Em 2009, de cada dez matriculados nas instituições de ensino superior privadas do País, três recebiam financiamento, reembolsável ou não. O Brasil tinha, naquele ano, 1,2 milhão de alunos na graduação com esse tipo de ajuda. Só o Fies atendia a mais da metade desses universitários, segundo o Ministério da Educação (MEC).

 

No ano passado, o governo mudou as regras do Fies, que abriu inscrições ontem. Entre as alterações, estão a ampliação do prazo para a quitação da dívida de duas para três vezes o período financiado e a redução da taxa de juros para 3,4% ao ano para novos contratos.

 

"Essa série de medidas facilitou a tomada de financiamento e batemos o recorde de contratos firmados. Ao todo, 71.609 alunos foram beneficiados, enquanto que em 2009 foram cerca de 30 mil", diz o secretário da Educação Superior do MEC, Luiz Cláudio Costa.

 

Seduzido pelas novas condições do programa, o estudante Roberto Teixeira Campidele, de 22 anos, fechou contrato e paga 50% da mensalidade do curso de Administração da Fundação Escola de Comércio Álvares Penteado (Fecap). "Estudei em colégio particular a vida inteira e meus pais sempre pagaram com muito esforço.
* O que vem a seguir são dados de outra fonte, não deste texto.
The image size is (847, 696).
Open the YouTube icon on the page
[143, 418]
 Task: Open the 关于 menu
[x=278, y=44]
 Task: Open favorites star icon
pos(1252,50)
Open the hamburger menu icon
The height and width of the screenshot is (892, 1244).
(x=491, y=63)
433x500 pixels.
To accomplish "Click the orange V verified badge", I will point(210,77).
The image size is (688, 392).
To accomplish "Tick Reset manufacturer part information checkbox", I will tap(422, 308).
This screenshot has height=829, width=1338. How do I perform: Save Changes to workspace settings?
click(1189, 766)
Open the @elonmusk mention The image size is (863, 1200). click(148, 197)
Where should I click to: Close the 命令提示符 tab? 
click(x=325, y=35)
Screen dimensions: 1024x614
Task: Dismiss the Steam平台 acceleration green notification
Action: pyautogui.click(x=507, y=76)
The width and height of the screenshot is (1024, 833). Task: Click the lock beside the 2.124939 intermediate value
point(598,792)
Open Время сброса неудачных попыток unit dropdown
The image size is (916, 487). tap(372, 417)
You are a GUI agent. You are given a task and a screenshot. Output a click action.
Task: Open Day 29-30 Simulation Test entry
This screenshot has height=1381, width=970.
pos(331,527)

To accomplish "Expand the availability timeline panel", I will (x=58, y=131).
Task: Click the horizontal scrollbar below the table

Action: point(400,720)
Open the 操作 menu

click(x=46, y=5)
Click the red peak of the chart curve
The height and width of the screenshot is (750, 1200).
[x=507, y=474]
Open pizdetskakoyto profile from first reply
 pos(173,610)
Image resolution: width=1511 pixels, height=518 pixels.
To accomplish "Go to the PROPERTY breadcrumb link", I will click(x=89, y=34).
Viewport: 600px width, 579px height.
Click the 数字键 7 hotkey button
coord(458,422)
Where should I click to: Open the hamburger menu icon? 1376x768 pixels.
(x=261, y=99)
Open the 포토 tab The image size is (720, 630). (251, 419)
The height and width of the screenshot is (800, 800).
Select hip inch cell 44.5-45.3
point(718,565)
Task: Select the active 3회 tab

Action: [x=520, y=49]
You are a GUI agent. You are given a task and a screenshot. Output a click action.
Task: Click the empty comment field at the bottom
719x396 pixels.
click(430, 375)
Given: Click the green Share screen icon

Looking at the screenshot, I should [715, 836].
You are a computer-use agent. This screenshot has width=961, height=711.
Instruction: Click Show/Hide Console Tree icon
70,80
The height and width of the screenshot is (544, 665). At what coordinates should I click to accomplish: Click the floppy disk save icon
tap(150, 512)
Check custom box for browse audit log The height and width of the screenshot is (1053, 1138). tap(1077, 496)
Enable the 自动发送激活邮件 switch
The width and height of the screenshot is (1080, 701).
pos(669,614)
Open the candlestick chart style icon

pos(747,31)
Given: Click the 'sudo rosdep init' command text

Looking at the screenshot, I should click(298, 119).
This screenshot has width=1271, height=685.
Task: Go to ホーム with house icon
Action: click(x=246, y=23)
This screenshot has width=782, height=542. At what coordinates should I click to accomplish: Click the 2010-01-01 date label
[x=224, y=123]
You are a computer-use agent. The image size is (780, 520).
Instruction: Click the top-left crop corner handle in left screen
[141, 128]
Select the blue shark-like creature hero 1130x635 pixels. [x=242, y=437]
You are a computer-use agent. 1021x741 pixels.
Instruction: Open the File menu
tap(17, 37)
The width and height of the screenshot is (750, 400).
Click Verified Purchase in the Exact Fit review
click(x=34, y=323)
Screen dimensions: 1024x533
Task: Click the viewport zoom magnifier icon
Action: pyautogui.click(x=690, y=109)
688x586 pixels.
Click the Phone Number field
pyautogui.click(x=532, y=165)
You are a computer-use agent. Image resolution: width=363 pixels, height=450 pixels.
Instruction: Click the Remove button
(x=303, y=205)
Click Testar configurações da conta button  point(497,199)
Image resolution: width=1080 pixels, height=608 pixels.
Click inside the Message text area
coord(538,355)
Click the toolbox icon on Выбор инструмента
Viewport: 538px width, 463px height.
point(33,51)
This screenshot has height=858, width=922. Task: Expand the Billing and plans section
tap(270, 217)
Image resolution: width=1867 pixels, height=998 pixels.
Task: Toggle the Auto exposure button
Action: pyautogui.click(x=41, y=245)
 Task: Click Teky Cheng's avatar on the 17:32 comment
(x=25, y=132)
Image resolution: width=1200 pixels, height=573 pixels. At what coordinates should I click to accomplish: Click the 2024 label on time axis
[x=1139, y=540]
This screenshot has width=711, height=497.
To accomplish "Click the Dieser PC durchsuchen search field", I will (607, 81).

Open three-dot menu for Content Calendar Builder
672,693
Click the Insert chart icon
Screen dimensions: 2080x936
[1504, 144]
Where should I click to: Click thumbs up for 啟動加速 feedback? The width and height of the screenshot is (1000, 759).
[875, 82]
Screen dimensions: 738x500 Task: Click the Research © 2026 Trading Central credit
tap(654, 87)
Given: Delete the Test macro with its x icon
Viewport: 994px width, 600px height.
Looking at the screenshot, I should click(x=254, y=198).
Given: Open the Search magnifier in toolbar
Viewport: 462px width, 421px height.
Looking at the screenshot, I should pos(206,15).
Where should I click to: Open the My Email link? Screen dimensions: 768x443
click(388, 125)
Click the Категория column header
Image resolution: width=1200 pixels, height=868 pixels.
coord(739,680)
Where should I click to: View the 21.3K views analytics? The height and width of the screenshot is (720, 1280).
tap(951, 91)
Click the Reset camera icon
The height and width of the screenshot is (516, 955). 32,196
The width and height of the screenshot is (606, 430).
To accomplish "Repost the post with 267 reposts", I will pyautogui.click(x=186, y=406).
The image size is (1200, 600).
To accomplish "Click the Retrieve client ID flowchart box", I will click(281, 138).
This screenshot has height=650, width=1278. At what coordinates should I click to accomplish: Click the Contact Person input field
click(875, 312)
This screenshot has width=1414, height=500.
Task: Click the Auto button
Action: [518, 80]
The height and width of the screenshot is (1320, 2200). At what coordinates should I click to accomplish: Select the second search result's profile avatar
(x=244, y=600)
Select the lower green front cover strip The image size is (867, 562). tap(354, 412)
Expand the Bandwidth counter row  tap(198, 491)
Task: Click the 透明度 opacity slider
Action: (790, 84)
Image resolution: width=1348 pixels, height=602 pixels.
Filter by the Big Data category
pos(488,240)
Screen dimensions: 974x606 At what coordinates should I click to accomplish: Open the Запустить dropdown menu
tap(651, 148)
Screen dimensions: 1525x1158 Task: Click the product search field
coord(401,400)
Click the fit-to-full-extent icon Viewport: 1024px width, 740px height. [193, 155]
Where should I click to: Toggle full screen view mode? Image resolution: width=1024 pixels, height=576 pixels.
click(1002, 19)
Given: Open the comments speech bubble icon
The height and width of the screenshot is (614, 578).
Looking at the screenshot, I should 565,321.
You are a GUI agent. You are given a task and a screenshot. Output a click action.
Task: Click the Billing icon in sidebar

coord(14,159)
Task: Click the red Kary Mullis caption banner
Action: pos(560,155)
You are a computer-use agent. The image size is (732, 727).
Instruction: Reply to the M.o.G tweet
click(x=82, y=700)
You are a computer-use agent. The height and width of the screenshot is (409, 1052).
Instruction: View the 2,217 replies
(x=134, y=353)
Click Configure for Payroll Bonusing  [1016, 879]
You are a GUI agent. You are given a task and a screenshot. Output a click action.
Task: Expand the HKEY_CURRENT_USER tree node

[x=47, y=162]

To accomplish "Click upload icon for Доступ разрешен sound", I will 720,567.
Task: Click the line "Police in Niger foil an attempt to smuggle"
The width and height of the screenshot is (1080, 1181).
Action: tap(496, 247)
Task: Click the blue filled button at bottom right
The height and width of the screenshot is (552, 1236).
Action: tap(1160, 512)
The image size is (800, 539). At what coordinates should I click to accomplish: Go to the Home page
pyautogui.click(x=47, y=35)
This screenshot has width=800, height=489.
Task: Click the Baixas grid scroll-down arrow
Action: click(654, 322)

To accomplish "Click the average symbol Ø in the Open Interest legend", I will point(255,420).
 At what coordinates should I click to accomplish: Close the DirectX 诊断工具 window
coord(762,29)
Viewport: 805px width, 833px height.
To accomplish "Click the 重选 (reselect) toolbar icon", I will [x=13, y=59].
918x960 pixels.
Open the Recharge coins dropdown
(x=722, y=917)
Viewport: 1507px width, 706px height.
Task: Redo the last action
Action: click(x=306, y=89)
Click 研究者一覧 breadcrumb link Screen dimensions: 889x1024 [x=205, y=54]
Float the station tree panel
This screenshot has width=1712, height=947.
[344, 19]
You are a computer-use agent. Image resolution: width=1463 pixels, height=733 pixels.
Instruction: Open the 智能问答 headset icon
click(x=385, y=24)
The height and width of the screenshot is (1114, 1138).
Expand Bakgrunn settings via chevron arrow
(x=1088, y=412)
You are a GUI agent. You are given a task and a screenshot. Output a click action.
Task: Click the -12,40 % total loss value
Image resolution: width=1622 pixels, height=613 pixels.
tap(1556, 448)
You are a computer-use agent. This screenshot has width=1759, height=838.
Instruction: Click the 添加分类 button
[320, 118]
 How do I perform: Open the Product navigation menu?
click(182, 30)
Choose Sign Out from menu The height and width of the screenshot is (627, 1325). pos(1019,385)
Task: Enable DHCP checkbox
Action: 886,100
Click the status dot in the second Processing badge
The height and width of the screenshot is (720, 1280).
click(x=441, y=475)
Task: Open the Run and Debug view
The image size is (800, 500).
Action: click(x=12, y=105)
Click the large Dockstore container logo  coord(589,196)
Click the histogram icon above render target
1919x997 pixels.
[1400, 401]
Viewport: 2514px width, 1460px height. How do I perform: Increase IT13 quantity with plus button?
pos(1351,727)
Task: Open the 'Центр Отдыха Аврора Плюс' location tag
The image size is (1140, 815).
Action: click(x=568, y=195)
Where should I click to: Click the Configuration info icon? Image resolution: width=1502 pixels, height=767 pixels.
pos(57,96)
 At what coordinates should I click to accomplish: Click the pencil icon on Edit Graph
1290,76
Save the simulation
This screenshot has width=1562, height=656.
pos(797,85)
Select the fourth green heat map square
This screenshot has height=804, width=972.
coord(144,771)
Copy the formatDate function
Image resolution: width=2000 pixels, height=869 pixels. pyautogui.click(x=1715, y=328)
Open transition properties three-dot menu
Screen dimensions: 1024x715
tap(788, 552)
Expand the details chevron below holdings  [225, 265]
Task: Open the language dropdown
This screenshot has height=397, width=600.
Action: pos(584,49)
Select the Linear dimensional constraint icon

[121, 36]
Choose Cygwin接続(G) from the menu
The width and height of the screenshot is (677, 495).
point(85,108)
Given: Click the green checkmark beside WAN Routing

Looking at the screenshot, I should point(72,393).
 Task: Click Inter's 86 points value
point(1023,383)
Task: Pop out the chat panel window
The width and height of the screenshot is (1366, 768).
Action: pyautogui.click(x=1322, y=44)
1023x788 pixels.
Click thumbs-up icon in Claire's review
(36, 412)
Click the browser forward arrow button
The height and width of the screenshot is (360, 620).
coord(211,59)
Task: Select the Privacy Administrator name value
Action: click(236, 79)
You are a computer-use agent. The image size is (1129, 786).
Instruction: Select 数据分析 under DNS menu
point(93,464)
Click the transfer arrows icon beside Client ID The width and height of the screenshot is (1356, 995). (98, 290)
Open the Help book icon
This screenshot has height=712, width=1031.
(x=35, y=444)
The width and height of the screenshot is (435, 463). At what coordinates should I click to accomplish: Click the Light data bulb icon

Optei pelo financiamento e trabalho para ajudá-los", diz.

 

Campidele considera que "vale muito a pena" financiar a graduação, "desde que seja numa faculdade reconhecida pelo mercado". "O Fies atende a quem não é pobre o suficiente para conseguir o ProUni e não é rico o suficiente para conseguir pagar uma faculdade top."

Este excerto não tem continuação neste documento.